The disciplinarian who read the request for prayer aloud, Changchup Gyaltsen, was expelled from Sera monastery, one source said.
Renewed crackdown
Other sources, including Chinese authorities, have previously reported a renewed Chinese campaign to blacklist key religious figures close to the Dalai Lama and to “re-educate” Buddhist monks, with the aim of solidifying loyalty to the Chinese state.
The campaign began Oct. 26 in Tibet’s Chamdo prefecture and focused heavily on the banning of the prominent Oser Lama from returning to his homeland from India.
Oser, who now lives in southern India, is head of a key Kham monastery of the same name that forms part of the Dalai Lama’s political and religious heartland. He also supervises 22 smaller monasteries in Chamdo prefecture.
Re-education in full swing
“The patriotic re-education campaign is in full swing,” one source inside China told RFA’s Tibetan service. “We are divided into small committees of 20 monks. Sometimes we are ordered to fill out forms, and sometimes they give [us] questionnaires, and we have to fill in the blanks. We have to study six books on patriotic re-education…”
According to the India-based Tibetan Center for Human Rights and Democracy (TCHRD), the six books are titled Handbook on Crushing the Separatists, Handbook of Contemporary Policies, Handbook of Policies on Religion, Handbook on Law, Handbook on Ethics for the Masses, and Handbook of History of Tibet.
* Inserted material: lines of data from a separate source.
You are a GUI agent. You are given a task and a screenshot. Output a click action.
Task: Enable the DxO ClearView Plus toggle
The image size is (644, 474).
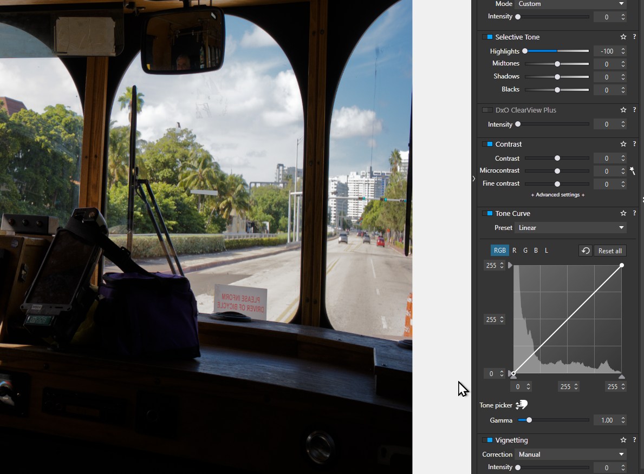[487, 110]
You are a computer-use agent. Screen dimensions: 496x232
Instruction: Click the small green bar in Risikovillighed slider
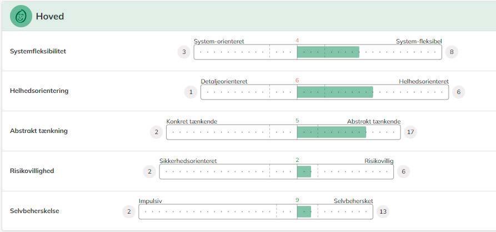[304, 171]
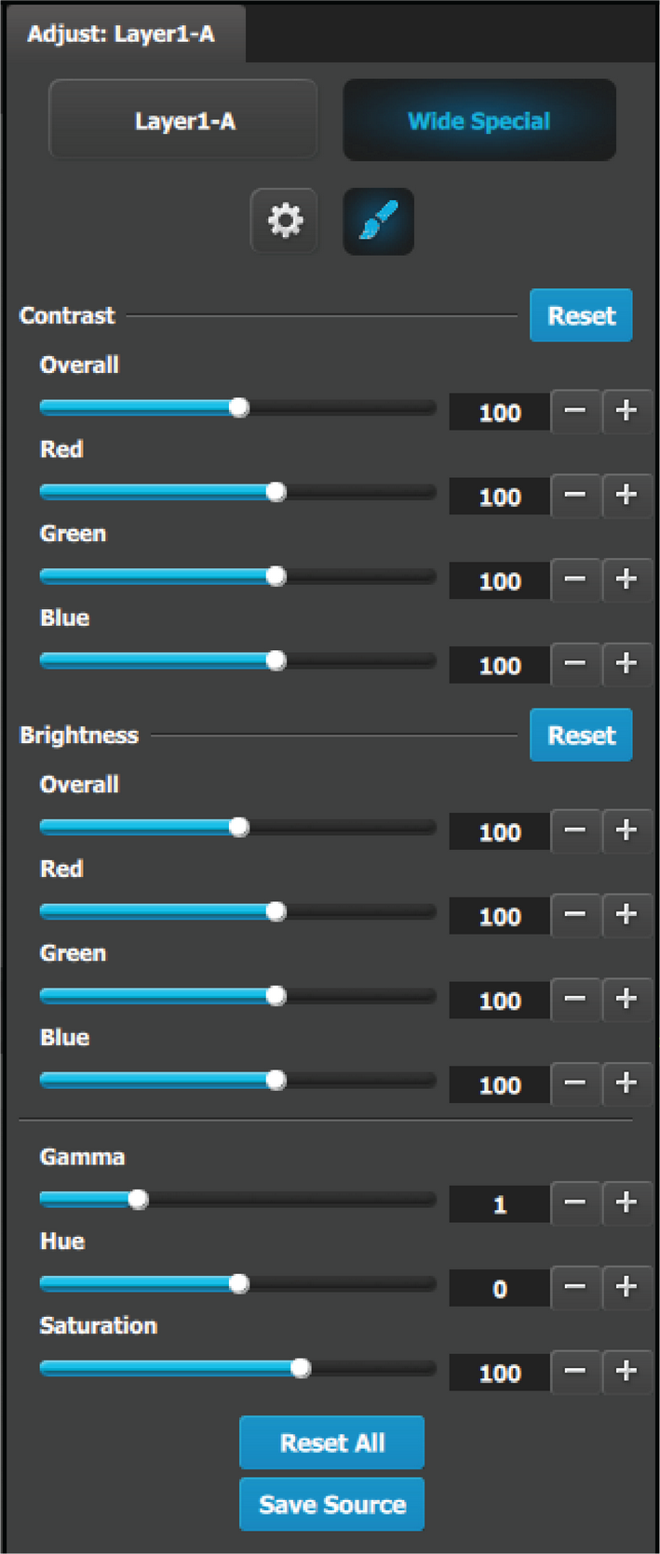Screen dimensions: 660x1554
Task: Increase Contrast Overall with plus button
Action: [x=626, y=410]
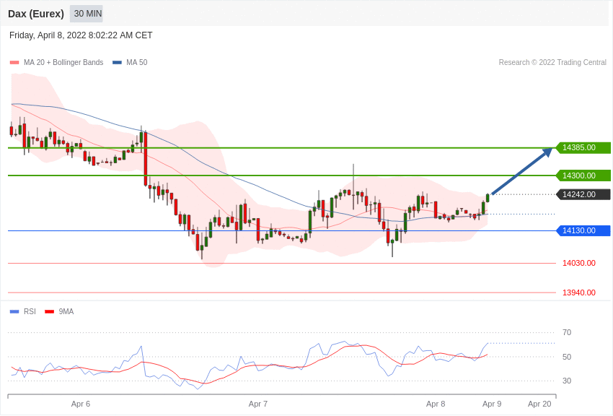Image resolution: width=613 pixels, height=416 pixels.
Task: Click the red 9MA legend swatch
Action: tap(49, 312)

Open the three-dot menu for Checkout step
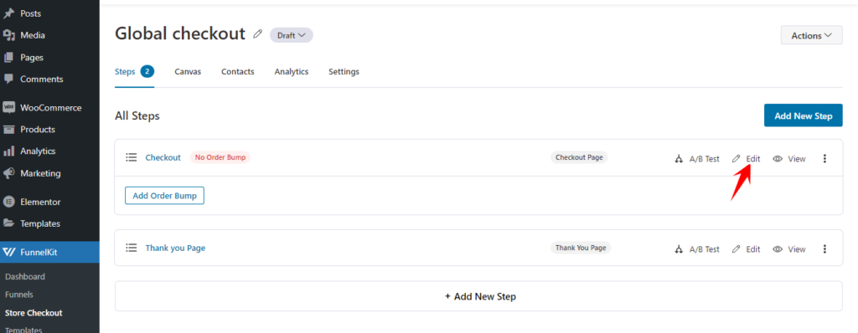(x=824, y=159)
“This re-education is conducted from monastery to monastery. The team who conducts re-education program visits each monastery every day during working hours,” the source said. The Dalai Lama fled Lhasa in 1959 after an unsuccessful revolt against Chinese rule. He leads the Tibetan government-in-exile in Dharamsala, India. Pictures, writings, and video of the Dalai Lama, who is revered by Tibetans, are banned in Tibet, and those found in possession of them typically receive prison sentences.
The Dalai Lama has accused the Chinese authorities of carrying out “cultural genocide” in the Himalayan region, and many Tibetans complain of ethnic discrimination following the mass migration of Han Chinese to the region amid growing economic development.